The Directive also stipulates obliged entities should not only receive due diligence information about the client (as stated by Article 13 of the Directive) when establishing a relationship with the client – but also, after that, regularly update this information (as stated by Article 14 of the Directive).

The term “Beneficial Owner” is defined in the Directive as “any natural person, who ultimately owns or controls the customer”. Article 36(а)(1) of the Directive sets the standard threshold for the mandatory identification of a beneficial owner with percentage ownership beginning from 25%. Nevertheless, each EU state may determine through its national laws a lower ownership percentage at which the beneficial owner may be identified.

Similar to previous directives, specific attention is paid to politically exposed persons (PEP). However the position of the Directive is that measures in respect of politically exposed persons are preventive, not prohibitory. Working with PEP requires a higher level of due diligence and more detailed risk assessment - but as such there is no prohibition of cooperation (as it would contradict the Directive idea and recommendations of FATF).

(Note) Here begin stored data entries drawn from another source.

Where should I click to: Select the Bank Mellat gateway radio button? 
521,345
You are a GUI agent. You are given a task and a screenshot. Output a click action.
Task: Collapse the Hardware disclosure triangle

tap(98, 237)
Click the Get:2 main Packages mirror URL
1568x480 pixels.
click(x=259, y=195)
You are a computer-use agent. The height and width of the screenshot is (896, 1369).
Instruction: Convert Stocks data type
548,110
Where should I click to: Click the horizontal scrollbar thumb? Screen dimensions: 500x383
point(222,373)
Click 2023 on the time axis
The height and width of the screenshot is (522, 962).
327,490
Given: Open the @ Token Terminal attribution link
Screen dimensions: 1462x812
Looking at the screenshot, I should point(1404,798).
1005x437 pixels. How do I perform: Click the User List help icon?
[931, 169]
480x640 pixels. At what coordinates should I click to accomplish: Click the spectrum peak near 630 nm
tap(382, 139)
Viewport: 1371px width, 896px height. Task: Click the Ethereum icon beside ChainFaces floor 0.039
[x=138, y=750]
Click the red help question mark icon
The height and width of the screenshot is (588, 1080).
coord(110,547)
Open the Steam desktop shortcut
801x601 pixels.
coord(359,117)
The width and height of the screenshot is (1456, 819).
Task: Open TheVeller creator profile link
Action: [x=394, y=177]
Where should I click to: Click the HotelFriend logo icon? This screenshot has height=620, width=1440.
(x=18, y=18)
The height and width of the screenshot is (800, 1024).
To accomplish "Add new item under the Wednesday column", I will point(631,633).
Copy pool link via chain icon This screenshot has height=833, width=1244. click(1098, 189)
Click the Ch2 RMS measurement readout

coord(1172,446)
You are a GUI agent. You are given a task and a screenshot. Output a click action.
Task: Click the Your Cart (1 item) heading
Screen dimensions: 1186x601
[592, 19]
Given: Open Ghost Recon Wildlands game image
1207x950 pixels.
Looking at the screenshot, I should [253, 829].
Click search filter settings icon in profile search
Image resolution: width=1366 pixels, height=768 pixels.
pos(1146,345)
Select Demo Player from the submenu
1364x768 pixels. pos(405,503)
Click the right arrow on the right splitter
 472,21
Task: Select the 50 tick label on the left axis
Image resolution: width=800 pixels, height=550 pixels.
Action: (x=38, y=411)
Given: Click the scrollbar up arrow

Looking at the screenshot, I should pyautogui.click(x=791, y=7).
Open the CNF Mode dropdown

An obligation to research whether the client is a politically exposed person or a family member of a politically exposed person is imposed on an obliged entity that is providing the service to particular client.

The Directive (specifically, its Article 30) obliges all EU states to ensure by their national legislation the keeping of records on beneficial owners of all legal entities and other legal formations (foundations, trusts, etc.) established in the territory of this state in the centralized register (in practice, in most cases – in the register of enterprises of particular country).

The public access to this information is not obligatory but it must be accessible to law-enforcement institutions as well as other individuals providing the individual is able to prove a lawful interest on a specific company in the aspect of the prevention of money laundering or other crimes – such as corruption, tax-related crimes, fraud, etc. Simultaneously each state has the right to set out in its national laws wider limits for access to the above said information.

In accordance with Article 67 of the Directive, all EU member-states are obliged by June 26, 2017 to adopt their national laws to ensure that they correspond to the above requirements.

Comments by INTERNATIONAL OVERSEAS SERVICES:

Directive EU/2015/849 is an important step to the further stabilization of the EU financial system and its protection against possible misuse. Following the due diligence and AML principles is an integral part of the work of any participant in the financial market in the EU for more than 15 years. Furthermore the process of development of the internal AML procedures and Due Diligence measures of market participants is ongoing.

A new requirement, in relation to the previous AML directives, is the recording of data on persons in control of companies and other legal formations established in EU member states in the central register of each state. Even prior to the adoption of the EU 4th Directive, a similar principle was already introduced by Great Britain by adopting the Small Business Enterprise and Employment Act 2015.